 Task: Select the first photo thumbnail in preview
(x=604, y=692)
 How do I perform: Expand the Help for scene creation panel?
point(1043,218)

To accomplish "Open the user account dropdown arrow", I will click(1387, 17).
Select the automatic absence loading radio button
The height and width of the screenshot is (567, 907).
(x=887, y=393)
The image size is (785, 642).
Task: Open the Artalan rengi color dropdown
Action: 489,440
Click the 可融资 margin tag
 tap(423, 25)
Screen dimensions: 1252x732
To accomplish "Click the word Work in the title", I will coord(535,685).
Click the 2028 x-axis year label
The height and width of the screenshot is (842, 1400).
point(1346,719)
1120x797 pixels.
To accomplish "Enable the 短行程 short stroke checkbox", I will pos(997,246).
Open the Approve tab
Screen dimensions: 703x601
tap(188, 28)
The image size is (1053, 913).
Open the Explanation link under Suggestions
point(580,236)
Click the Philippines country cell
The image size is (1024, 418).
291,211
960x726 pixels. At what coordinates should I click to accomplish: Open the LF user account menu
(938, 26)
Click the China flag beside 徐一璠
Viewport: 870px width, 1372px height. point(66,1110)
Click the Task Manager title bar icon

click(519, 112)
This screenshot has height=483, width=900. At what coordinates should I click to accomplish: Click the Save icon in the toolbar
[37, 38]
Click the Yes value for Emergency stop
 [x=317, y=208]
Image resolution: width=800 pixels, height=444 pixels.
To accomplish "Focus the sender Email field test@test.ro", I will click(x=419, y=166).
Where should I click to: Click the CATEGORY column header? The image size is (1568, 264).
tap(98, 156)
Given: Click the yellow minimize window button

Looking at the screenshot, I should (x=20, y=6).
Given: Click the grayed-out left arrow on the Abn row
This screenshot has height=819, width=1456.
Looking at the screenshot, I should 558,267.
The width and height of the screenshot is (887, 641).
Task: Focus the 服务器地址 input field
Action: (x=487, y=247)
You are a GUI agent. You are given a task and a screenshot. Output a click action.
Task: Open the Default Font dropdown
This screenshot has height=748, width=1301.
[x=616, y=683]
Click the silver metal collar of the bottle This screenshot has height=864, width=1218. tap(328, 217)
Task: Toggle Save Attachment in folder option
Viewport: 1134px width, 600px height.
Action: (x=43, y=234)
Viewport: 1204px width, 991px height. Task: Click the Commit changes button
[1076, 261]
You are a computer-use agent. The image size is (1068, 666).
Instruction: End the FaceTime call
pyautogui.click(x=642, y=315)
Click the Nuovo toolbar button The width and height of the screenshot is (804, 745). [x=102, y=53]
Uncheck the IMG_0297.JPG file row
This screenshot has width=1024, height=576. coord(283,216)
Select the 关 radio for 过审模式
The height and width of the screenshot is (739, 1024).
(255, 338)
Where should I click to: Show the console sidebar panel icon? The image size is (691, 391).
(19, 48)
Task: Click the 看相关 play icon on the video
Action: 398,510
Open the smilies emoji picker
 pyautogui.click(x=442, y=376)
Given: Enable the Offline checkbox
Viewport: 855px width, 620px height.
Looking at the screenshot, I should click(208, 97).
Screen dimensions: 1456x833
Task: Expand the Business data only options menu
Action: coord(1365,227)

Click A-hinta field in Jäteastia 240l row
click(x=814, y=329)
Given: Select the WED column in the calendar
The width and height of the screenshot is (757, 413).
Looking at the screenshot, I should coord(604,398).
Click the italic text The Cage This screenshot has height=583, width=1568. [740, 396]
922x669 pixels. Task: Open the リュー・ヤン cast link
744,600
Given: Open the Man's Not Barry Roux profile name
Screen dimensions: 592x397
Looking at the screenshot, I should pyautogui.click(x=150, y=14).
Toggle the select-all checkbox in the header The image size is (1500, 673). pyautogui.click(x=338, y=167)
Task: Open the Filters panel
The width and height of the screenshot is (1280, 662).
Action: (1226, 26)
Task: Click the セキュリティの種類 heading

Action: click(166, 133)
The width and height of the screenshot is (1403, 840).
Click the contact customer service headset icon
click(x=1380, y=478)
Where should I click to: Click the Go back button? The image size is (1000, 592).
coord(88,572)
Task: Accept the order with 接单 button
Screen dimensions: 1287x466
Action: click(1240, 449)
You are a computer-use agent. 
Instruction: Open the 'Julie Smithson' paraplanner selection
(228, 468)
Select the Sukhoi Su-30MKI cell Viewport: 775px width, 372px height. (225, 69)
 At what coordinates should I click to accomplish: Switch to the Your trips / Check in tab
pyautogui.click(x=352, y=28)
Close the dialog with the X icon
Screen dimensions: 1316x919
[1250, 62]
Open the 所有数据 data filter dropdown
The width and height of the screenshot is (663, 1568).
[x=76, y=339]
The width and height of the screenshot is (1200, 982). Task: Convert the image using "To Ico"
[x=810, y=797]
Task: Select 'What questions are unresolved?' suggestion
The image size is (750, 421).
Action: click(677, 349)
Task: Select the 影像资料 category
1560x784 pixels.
########################################
WORK REQUEST: Across the material above, how many lines include the word "Toggle"? Respond with nothing but the number.

RESPONSE TO THE TASK: 2